§ **Página**:
06/10/2025

O ITBI à luz do art. 156, II, § 2º da CF, do CTN atual e das mudanças propostas pela PLP 108-B.

 



1. Enquadramento constitucional do ITBI

O art. 156, II da Constituição Federal atribui aos Municípios a competência para instituir o Imposto sobre a Transmissão Inter Vivos, a qualquer título, por ato oneroso, de bens imóveis e de direitos reais sobre imóveis, exceto os de garantia, bem como a cessão de direitos à sua aquisição.

O § 2º do mesmo artigo determina que:

    A lei complementar poderá regular o modo como o imposto será cobrado quando o adquirente for pessoa jurídica e a operação envolver integração de capital, fusão, incorporação, cisão ou extinção de pessoa jurídica.

    Também assegura que o imposto não incidirá sobre determinadas transmissões (as referidas no art. 156, § 2º, I da CF), desde que não haja atividade preponderantemente imobiliária.

Em suma, a Constituição define três pilares estruturantes do ITBI:

1.   Competência municipal exclusiva;

2.   Fato gerador oneroso (inter vivos);

3.   Necessidade de lei complementar nacional para uniformizar normas gerais.

2. Estrutura do CTN vigente (arts. 35 a 42)

O CTN, recepcionado como lei complementar pela CF/88, cumpre a função de disciplinar essas normas gerais. Ele define:

    Fato gerador (art. 35): transmissão da propriedade, domínio útil ou direitos reais (exceto garantia).

    Exclusões e isenções (arts. 36 e 37): operações societárias (fusão, incorporação, cisão) e integralizações de capital, salvo se houver atividade preponderantemente imobiliária.

    Base de cálculo (art. 38): valor venal do bem transmitido.

    Limite de alíquota (art. 39): fixado por resolução do Senado.

    Competência (art. 41): município da situação do imóvel.

    Contribuinte (art. 42): qualquer das partes, conforme dispuser a lei local.

O procedimento atual decorre dessas normas e é, na prática, disperso e heterogêneo:

    Cada município define como apurar o “valor venal”, geralmente usando o valor venal do IPTU.

    A cobrança do imposto é exigida como pré-condição para registro imobiliário, embora o CTN não preveja antecipação.

    Há assimetria de critérios, controvérsias sobre momento do fato gerador e multiplicidade de metodologias de avaliação.

3. Propostas do PLP 108-B e alinhamento constitucional

O PLP 108-B vem justamente cumprir o papel constitucional do art. 156, § 2º: modernizar e uniformizar normas gerais do ITBI, hoje desatualizadas.

As principais inovações são:

3.1. Reforço do caráter “oneroso”

O texto explicita que o ITBI incide sobre atos onerosos inter vivos, reforçando a diferenciação com o ITCMD.
 👉 Efeito constitucional: consolida a conformidade ao caput do art. 156, II.

§ **Informações fornecidas**:

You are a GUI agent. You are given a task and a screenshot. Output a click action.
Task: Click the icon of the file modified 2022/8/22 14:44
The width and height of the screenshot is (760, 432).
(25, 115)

§ **Exercícios**:
(1) Responda com base no texto sobre o ITBI:
(a) Qual é a base de cálculo definida pelo art. 38 do CTN?
(b) Por qual instrumento é fixado o limite de alíquota previsto no art. 39?
(c) De qual imposto o PLP 108-B reforça a diferenciação ao explicitar o caráter oneroso do ITBI?
(2) Escreva a próxima parte do texto sobre o ITBI, começando logo após a última frase apresentada.
O material apresentado acima não é necessário para resolver as atividades.

§ **Resultados dos exercícios**:
(1)
(a) O valor venal do bem transmitido.
(b) Por resolução do Senado.
(c) Do ITCMD.

(2)
3.2. Previsão expressa de antecipação do pagamento

Inclui artigo permitindo ao Município ou DF instituir antecipação facultativa do pagamento do ITBI no momento da formalização do título (lavratura da escritura pública), com alíquota diferenciada (reduzida) para quem optar pela antecipação.
 👉 Efeito constitucional: concretiza a faculdade do Município disciplinar o modo de cobrança (art. 156, § 2º), mas dentro das balizas de norma geral definida em lei complementar.

3.3. Redefinição técnica da base de cálculo

Substitui o atual “valor venal” genérico por valor venal de mercado, definido como valor pelo qual o imóvel seria negociado à vista em condições normais, estimado com critérios técnicos de avaliação (dados imobiliários, registros, características do bem, etc.).
 👉 Efeito constitucional: cumpre a função de norma geral prevista no art. 146, III, a e no art. 156, § 2º, unificando parâmetros de cálculo em todo o território nacional.

3.4. Revogação da limitação de alíquotas pelo Senado

O PLP revoga o art. 39 do CTN, transferindo aos municípios autonomia plena para fixar suas alíquotas.
 👉 Efeito constitucional: reforça o princípio da autonomia municipal (art. 18 e art. 156 da CF), mas elimina o controle nacional de patamares máximos.

4. Comparativo procedimental

Etapa / Aspecto

Procedimento Atual (CTN vigente)

Procedimento Proposto (PLP 108-B)

Momento da incidência

Ocorrência do fato gerador (registro da transmissão).

Mantido, mas o Município pode prever antecipação facultativa no ato da escritura.

Base de cálculo

“Valor venal” – usualmente o valor do IPTU (sem definição legal de método).

“Valor venal de mercado” com critérios técnicos e possibilidade de contestação.

Alíquota

Limitada por resolução do Senado.

Livre definição municipal.

Isenções e exclusões

Mesmas hipóteses (integração de capital, fusão, cisão, etc.)

Mantidas, sem alteração substancial.

Competência

Município da situação do imóvel.

Idêntico.

Contribuinte

Qualquer das partes, a critério da lei local.

Mantido.

 

5. Para os Municípios

    Aumento de autonomia tributária (definição de alíquotas e possibilidade de incentivo por antecipação).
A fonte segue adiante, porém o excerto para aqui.